14. The villain in Black Panther is:
a) Erik Killmonger.
b) Ulysses Klaue.
c) The outside world.
d) White people, but they will convince you that your own brother is the problem. That’s how they divide our community.
15. The traditional Wakandan farewell is:
b) I’ll holla.
c) Wakanda forever!
Score 1 point for each time you answered a;
2 points each time you answered b;
3 points each time you answered c;
10 points each time you answered d.
0-25 points: You’re a tool of the white devil who distracts himself with movies while ignoring the suffering of his people.
26-70: You need to wake up, my brother or sister. Can’t you see you come from kings and queens? My people perish for a lack of knowledge.
71-99: You are woke AF. You use your third eye to overstand the white supremacist structure and would consider going vegan if it weren’t for the fact that you love pork chops and your white girlfriend can fry the fuck outta some bacon.

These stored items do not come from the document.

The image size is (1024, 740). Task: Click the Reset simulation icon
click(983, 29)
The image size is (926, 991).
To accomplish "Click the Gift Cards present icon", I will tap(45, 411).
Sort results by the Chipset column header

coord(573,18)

100 and above: You are too woke. Instead of polluting your mind with movies about fictional superheroes, you’d rather read about real-life things like how the Centers for Disease Control and Prevention injected us with AIDS and fills our television programs with subliminal messages that turn us into transsexuals. You have your own personal copy of the Willie Lynch Letter and the gay agenda. Stay woke.